(São Paulo) O Banco do Brasil mais uma vez frustrou o funcionalismo e anunciou ontem que ainda não tem uma definição para o novo valor da Parcela Previ. Depois de muitas rodadas em mais de um ano de negociações, a direção do BB alegou que ainda está “ultimando” os estudos e que em breve terá condições de formalizar uma nova proposta.
“Infelizmente o banco continua enrolando e prejudicando – e muito – o funcionalismo. Aqueles que se aposentaram desde 1997 já poderiam estar recebendo o benefício revisto.
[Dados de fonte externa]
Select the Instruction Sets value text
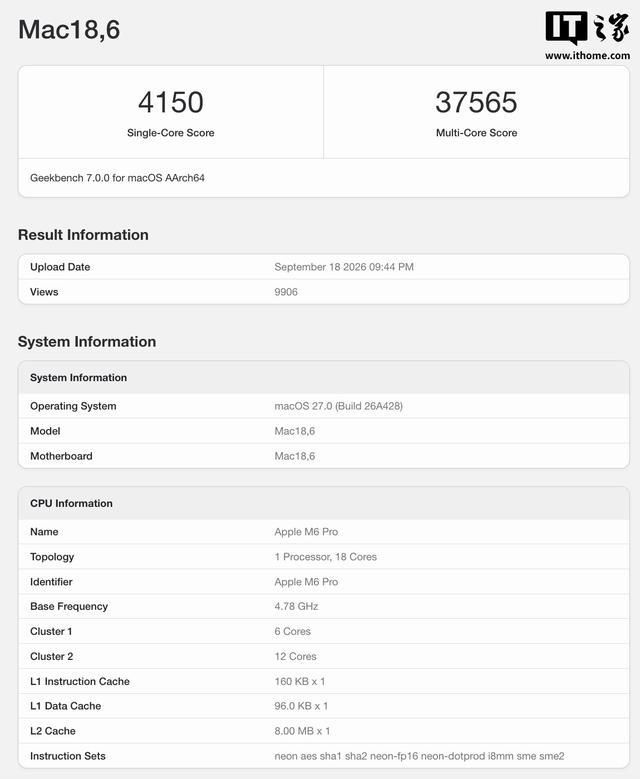Image resolution: width=640 pixels, height=779 pixels. [x=419, y=756]
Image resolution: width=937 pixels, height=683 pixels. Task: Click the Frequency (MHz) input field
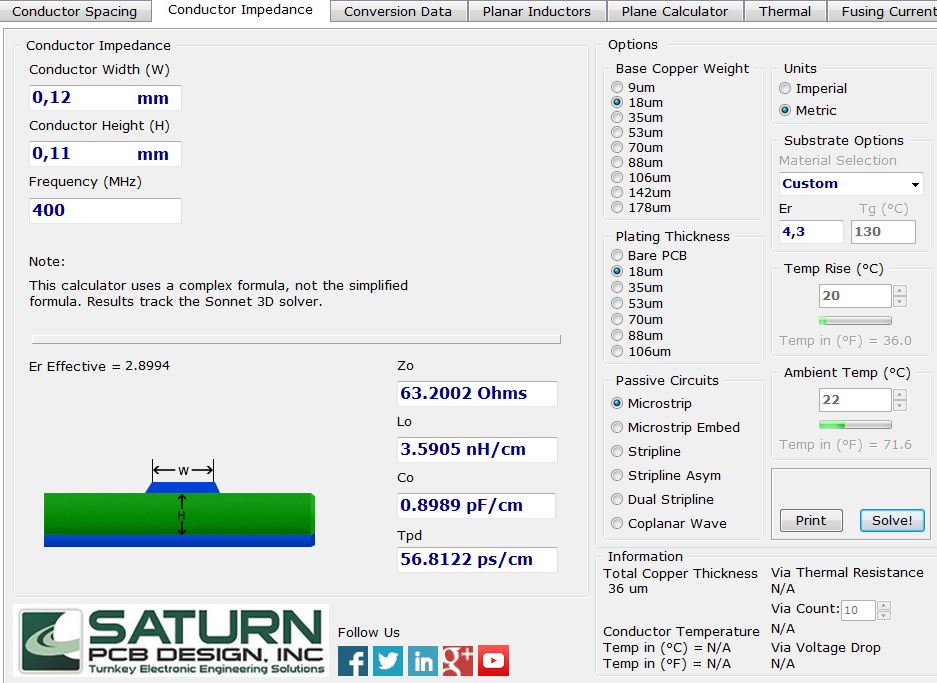(x=105, y=210)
Além disto, há milhares de bancários que só estão esperando uma definição da Parcela Previ para ingressar com o pedido de aposentadoria”, explicou Marcel Barros, coordenador da Comissão de Empresa dos Funcionários.
Acompanhados dos diretores eleitos da Previ, os membros da Comissão de Empresa reafirmaram a sua proposta original de reduzir a Parcela Previ para R$ 1.373,10. “Nossa proposta é a mais justa, pois os números se baseiam no valor inicial da PP, que era R$ 1.031, corrigido pelos índices que incidem sobre os salários dos funcionários”, detalhou Marcel.
Na última rodada de negociação, o Banco do Brasil chegou a acenar com o valor de R$ 1.440, mas os representantes dos funcionários não gostaram da proposta, pois ela não resgata os valores iniciais da Parcela Previ. “Apesar do impasse sobre o novo valor da PP, as negociações avançaram e o BB já acatou a reivindicação da Comissão de Empresa de rever o valor do benefício para todos aqueles que se aposentaram desde dezembro de 1997, mas somente a partir da data em que for reduzida a PP”, disse.
Marcel destacou que pela proposta dos sindicatos, a redução da Parcela Previ será custeada pelos recursos do Fundo Paridade, cujo montante atual é de R$ 5,3 bilhões. “Portanto, não há motivo para os diretores da empresa demonstrarem tanto temor e conservadorismo em decidir sobre o tema, porque não há prejuízo para a empresa”, afirmou.
O valor atual da PP é de R$ 2.057 e o benefício de complementação de aposentadoria pago pela Previ corresponde à diferença entre o valor da PP e a média dos últimos 36 salários de contribuição do funcionário.